In general, cSTMs are recommended when the number of states is considered “not too large”² This recommendation arises because it becomes more challenging to keep track of their construction as the number of states increases. It is possible to build reasonably complex cSTMs in R as long as the computer’s RAM can store the size of the transition probability matrix and outputs of interest. For time-independent cSTMs, in general, this should not be a problem with the capacity of current RAM in personal computers. An alternative to reduce the explosion of disease states is iSTMs, a type of STM where simulated individuals transition between health states over time.² We have previously published a tutorial on the implementation of iSTMs in R.¹⁹

With increasing model complexity and interdependency of functions to conduct various analyses like PSA, it is essential to ensure all code and functions work as expected and all elements of the cSTM are valid. We can achieve this by creating functions that help with model debugging, validation, and thorough unit testing. In the accompanying GitHub repository, we provide functions to check that transition probability matrices and their elements are valid. These functions are an example of a broader standard practice in software development called unit testing that requires building functions to test and check that the model and model-based analysis perform as intended.³⁴ However, unit testing is beyond the scope of this tutorial. We refer the reader to a previously published manuscript that describes unit testing in more detail and provides accompanying code.²⁰

In this tutorial, we implemented a cSTM using a (discrete-time) transition matrix.
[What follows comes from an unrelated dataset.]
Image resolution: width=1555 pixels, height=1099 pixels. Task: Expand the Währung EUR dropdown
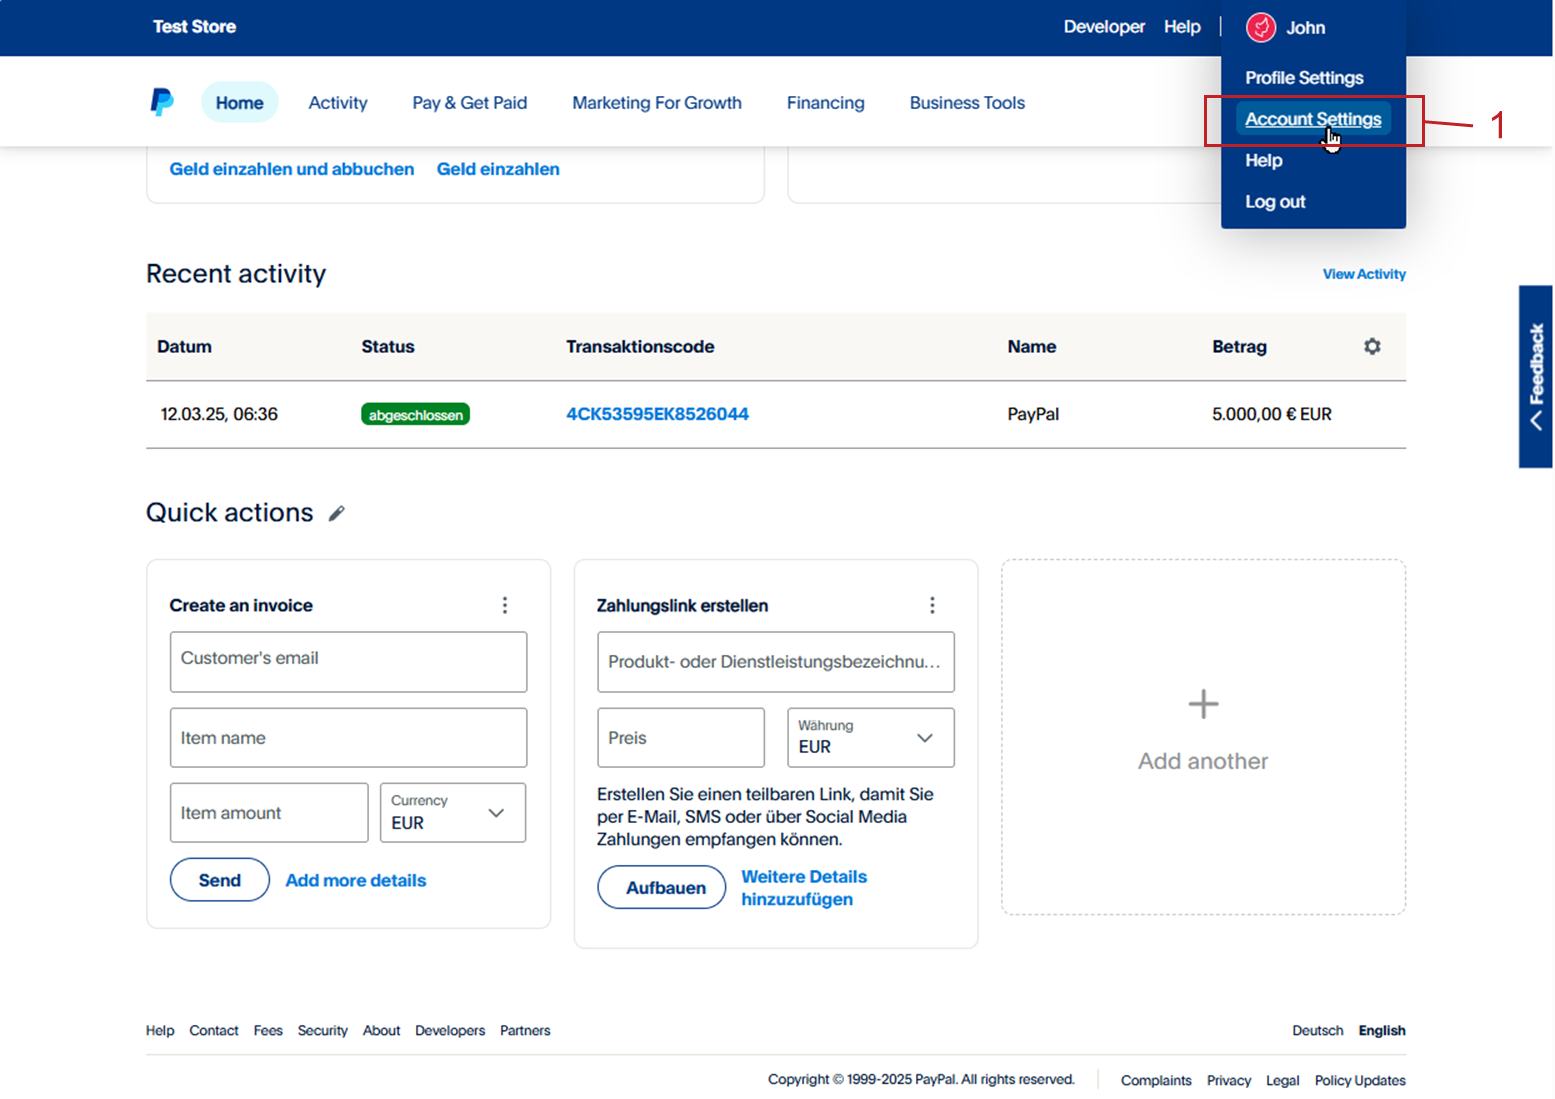tap(870, 738)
However, cSTM can also be implemented via (discrete-time) difference equations or (continuous-time) differential equations in R.^35,36 We refer readers interested in learning more on continuous-time cSTMs to previously published manuscripts^21,37-39 and a tutorial using R.⁴⁰ Finally, the variable names used in this paper reflect our coding style. While we provide standardized variable names, adopting these conventions is ultimately a personal preference.

In summary, this tutorial provides a conceptualization of time-independent cSTMs and a step-by-step guide to implement them in R. We aim to add to the current body of literature and material on building this type of decision model so that health decision scientists and health economists can develop cSTMs in a more flexible, efficient, open-source manner and to encourage increased transparency and reproducibility. In the advanced cSTM tutorial, we explore generalizing this framework to time-dependent cSTM, generating epidemiological outcomes, and incorporating transition rewards.